The commands you use on a keyboard when working in Microsoft Word may be very different from those you need in Pixelmator; a game of Splitter Critters requires one set of commands, while intensive editing work using Logic Remote demands different tools.

The advantage of iOS is that you can run all of these using touch, yet the fixed "old-style" keyboard interface requires a fundamentally different experience/world view. While you can use different keyboard commands for different application-specific tasks, the limitations tax finger memory for some users.

It seems possible the latest keyboard patent seeks to navigate that challenge, describing (as it does) a keyboard that can change in response to the app you are in.

It's good for developers, too, as they can introduce unique user interfaces once they become liberated from the QWERTY UI dictatorship.

Xerox Park is history

A recent Bloomberg story told us Apple hopes to make some iOS 12 apps work on Macs in a move that should also see Mac apps working on iOS devices.

This will (we're told) make it "possible for a single third-party app to work on iPhones, iPads and Mac computers."

We also continue to hear on and off rumors claiming Apple wants to put its own processors inside Macs. (The year began with claims of Apple placing co-processors inside future Macs.)

Apple sees that a vibrant developer ecosystem means software designers must have access to powerful Macs on which to build new experiences, particularly in augmented reality (AR).

That's why iMac has gone Pro and why the Mac Pro will be such a big deal when it ships, perhaps in October.
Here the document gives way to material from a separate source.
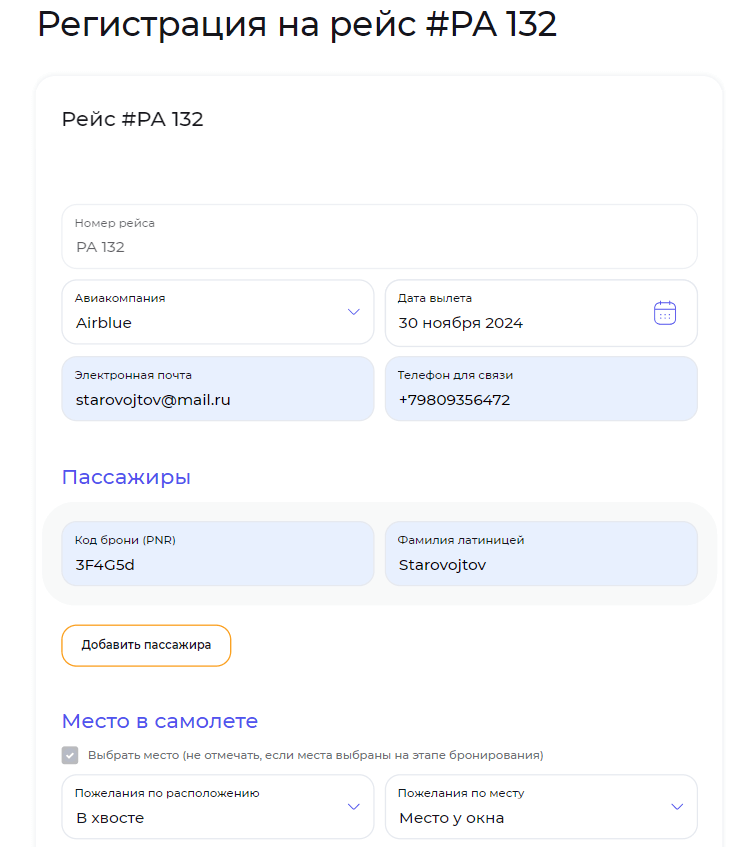The height and width of the screenshot is (847, 751).
Task: Focus the Код брони (PNR) field
Action: pyautogui.click(x=217, y=564)
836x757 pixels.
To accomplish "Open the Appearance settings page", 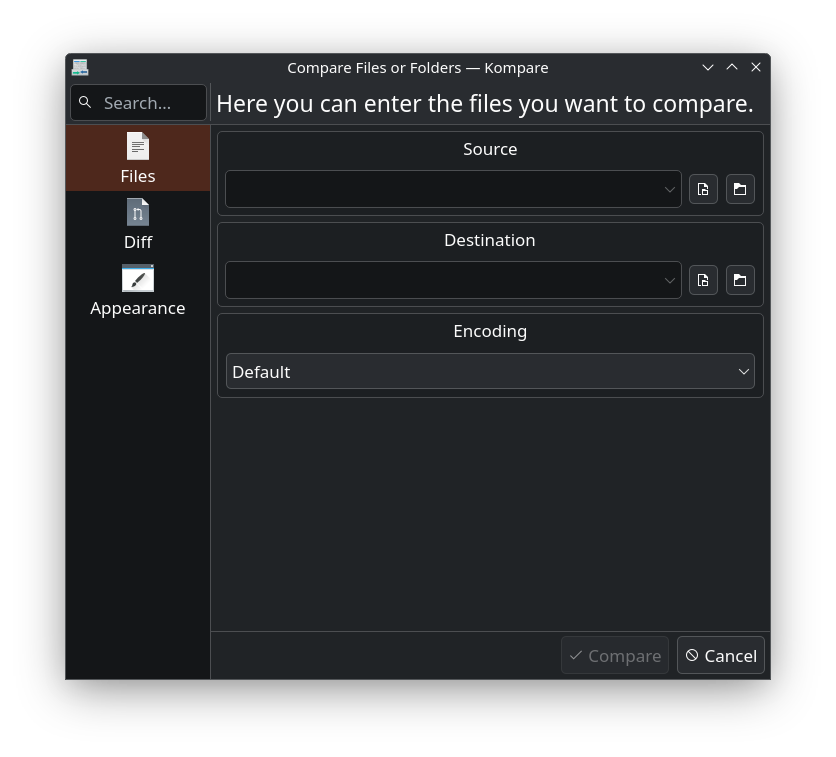I will click(x=137, y=290).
The hard truth is that in a mobile device age, the consumer computing market will continue its collapse and the PC industry will become focused around state-of-the-art, high-end machines ("trucks").

Apple already recognizes that its most popular products — iPhone, iPad and MacBook iterations — are mobile.

Apple's plans to bring its software platforms together mix well with the patented two-screen vision for mobile computing. A Mac, a tablet, and a mobile device. Computers for the rest of us.